Data listing:
_ _ _
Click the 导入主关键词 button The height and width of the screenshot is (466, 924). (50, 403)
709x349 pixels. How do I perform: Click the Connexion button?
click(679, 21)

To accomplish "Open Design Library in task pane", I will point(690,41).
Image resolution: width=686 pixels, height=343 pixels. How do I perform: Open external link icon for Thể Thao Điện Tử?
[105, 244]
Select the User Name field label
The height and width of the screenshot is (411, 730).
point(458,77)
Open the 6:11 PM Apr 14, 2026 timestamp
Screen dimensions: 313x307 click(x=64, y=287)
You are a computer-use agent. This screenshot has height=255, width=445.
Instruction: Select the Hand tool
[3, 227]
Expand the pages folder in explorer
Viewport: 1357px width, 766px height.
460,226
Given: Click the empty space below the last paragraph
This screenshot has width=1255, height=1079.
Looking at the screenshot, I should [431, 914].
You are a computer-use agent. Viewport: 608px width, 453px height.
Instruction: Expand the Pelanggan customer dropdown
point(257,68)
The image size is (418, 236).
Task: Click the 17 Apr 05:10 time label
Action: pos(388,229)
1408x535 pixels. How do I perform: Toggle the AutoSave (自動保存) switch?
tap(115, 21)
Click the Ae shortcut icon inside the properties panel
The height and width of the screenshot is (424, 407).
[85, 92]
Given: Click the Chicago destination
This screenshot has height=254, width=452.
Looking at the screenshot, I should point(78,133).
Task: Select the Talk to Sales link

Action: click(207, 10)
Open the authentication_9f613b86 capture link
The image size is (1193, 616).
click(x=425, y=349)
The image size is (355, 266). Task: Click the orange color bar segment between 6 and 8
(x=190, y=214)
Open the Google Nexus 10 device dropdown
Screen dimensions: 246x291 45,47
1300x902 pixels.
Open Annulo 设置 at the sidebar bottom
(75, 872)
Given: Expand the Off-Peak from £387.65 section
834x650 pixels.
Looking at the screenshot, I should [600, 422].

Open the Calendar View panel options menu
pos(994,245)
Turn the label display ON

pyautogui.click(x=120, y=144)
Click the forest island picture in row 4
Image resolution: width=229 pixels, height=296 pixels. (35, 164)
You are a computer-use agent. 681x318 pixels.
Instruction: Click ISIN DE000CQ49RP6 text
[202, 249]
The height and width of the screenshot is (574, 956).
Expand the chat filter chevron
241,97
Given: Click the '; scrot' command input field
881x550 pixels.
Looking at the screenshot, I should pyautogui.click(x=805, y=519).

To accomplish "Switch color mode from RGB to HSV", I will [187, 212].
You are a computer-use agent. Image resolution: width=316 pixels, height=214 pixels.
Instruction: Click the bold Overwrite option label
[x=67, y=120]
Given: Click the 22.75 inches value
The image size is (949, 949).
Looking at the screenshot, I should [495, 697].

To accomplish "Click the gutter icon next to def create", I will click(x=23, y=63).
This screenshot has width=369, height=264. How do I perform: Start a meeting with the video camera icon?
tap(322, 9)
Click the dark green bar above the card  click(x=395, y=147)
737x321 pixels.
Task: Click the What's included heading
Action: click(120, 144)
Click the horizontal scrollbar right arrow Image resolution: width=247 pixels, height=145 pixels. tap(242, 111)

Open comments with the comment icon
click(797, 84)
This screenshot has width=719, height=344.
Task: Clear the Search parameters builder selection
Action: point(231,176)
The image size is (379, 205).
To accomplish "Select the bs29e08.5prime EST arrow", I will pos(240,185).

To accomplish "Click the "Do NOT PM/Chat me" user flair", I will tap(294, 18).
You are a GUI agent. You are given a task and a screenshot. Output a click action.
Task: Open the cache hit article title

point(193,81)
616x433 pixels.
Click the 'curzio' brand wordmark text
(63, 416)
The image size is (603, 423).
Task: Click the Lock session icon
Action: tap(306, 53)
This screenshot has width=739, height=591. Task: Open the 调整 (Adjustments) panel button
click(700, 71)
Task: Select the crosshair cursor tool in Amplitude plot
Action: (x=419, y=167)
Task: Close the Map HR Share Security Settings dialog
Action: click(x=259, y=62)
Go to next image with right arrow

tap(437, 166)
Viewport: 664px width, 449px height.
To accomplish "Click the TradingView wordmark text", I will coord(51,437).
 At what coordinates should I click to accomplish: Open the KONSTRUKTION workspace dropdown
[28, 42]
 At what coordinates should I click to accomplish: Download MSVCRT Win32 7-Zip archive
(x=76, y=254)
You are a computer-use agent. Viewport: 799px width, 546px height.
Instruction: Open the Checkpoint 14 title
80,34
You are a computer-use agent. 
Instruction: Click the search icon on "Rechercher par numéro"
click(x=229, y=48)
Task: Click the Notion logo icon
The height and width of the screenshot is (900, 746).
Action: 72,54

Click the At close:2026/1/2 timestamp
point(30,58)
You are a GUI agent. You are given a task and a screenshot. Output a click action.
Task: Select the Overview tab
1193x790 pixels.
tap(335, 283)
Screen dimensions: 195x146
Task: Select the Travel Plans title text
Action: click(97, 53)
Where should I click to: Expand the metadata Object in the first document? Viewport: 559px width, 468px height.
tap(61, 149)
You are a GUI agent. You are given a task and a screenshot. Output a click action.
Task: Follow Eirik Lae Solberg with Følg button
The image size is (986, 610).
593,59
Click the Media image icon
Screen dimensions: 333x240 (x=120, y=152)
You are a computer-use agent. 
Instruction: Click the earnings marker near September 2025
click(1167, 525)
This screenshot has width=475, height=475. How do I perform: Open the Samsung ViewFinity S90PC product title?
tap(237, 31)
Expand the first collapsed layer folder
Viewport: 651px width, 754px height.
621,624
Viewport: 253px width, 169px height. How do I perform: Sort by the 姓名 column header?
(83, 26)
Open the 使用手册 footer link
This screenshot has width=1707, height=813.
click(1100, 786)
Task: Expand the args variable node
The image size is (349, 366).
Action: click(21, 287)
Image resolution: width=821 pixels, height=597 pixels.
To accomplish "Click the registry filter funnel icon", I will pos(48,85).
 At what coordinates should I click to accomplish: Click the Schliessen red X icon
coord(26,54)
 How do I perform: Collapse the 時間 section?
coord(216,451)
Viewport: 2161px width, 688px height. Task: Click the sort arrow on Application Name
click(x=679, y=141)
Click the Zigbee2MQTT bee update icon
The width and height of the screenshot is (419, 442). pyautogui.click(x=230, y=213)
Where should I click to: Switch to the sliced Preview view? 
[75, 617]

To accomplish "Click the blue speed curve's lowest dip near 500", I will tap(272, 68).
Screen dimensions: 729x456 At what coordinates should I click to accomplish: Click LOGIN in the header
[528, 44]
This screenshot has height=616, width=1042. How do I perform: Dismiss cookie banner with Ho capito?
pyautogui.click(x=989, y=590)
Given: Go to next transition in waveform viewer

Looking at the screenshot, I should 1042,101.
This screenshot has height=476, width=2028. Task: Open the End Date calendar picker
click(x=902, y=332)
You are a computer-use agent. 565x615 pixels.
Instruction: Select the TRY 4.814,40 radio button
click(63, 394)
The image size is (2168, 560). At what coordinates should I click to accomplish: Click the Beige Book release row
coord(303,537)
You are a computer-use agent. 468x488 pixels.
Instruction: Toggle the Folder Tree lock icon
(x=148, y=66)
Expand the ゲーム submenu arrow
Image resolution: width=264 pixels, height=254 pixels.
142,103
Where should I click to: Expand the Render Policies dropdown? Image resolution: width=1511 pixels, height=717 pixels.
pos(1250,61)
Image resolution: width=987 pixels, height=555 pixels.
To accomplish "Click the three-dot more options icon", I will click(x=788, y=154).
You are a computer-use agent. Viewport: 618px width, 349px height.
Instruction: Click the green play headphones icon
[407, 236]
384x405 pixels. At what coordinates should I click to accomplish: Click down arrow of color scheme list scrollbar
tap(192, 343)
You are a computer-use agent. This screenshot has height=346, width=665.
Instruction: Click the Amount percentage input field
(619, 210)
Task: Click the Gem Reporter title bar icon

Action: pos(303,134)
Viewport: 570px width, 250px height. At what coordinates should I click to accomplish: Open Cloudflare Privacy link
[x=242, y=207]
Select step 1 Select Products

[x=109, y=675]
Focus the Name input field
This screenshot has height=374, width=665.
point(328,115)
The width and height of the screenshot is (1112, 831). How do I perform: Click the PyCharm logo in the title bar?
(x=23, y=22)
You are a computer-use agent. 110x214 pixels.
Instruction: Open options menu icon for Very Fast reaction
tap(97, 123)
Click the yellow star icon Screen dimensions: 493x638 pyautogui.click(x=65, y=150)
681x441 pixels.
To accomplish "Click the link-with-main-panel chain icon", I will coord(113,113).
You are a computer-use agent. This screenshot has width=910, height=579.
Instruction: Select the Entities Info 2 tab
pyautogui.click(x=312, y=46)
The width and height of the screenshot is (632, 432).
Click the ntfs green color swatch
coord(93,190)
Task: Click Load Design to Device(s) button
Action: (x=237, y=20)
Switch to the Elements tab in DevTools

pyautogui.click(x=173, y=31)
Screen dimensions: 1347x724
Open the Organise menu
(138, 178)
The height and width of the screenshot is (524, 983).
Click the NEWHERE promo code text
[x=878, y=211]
_ _ _
To do: Would you copy out exactly the lines above that start at the one containing "Instruction: Click the Amount" and end at the one containing "has width=910, height=579.", inclusive?

Output below:
Instruction: Click the Amount percentage input field
(619, 210)
Task: Click the Gem Reporter title bar icon

Action: pos(303,134)
Viewport: 570px width, 250px height. At what coordinates should I click to accomplish: Open Cloudflare Privacy link
[x=242, y=207]
Select step 1 Select Products

[x=109, y=675]
Focus the Name input field
This screenshot has height=374, width=665.
point(328,115)
The width and height of the screenshot is (1112, 831). How do I perform: Click the PyCharm logo in the title bar?
(x=23, y=22)
You are a computer-use agent. 110x214 pixels.
Instruction: Open options menu icon for Very Fast reaction
tap(97, 123)
Click the yellow star icon Screen dimensions: 493x638 pyautogui.click(x=65, y=150)
681x441 pixels.
To accomplish "Click the link-with-main-panel chain icon", I will coord(113,113).
You are a computer-use agent. This screenshot has width=910, height=579.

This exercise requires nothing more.